(Stored data)

= Beginning of Section =

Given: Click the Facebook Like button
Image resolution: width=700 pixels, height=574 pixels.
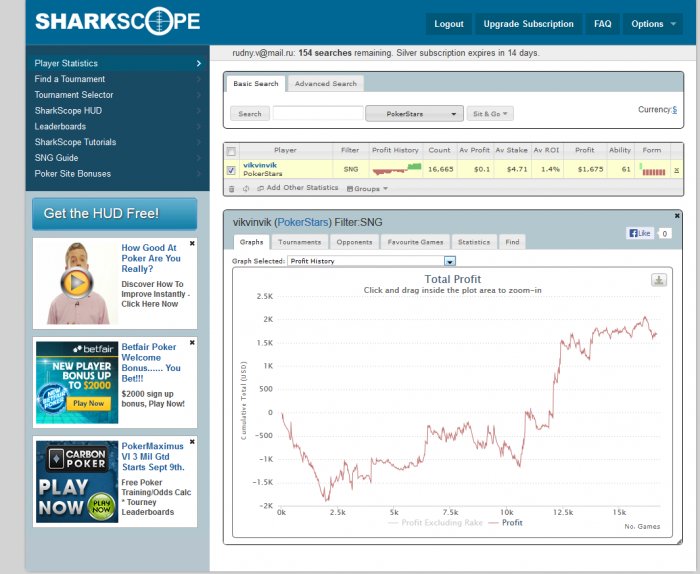Looking at the screenshot, I should click(x=640, y=233).
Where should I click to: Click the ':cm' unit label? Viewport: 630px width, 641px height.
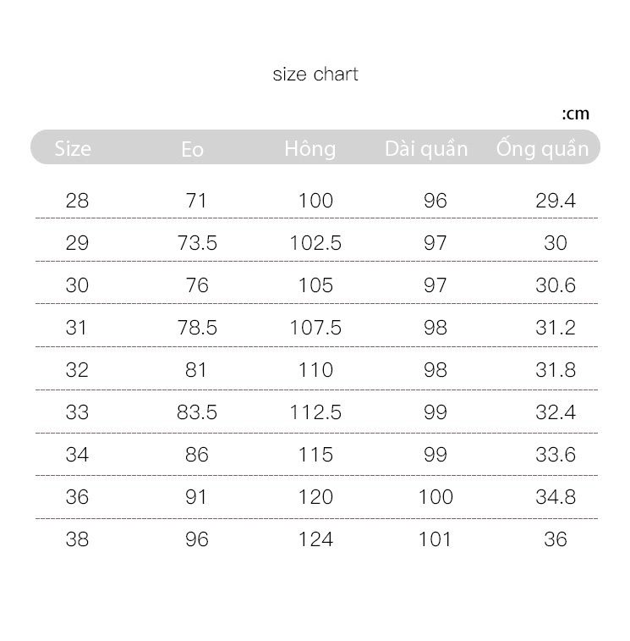(575, 114)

= End of Section =

_ACTIVITY_. Write out the data above precisely. Pictures stay out.

_WRITTEN ANSWER_.
Given: Click the Facebook Like button
Image resolution: width=700 pixels, height=574 pixels.
Looking at the screenshot, I should click(x=640, y=233).
Where should I click to: Click the ':cm' unit label? Viewport: 630px width, 641px height.
(575, 114)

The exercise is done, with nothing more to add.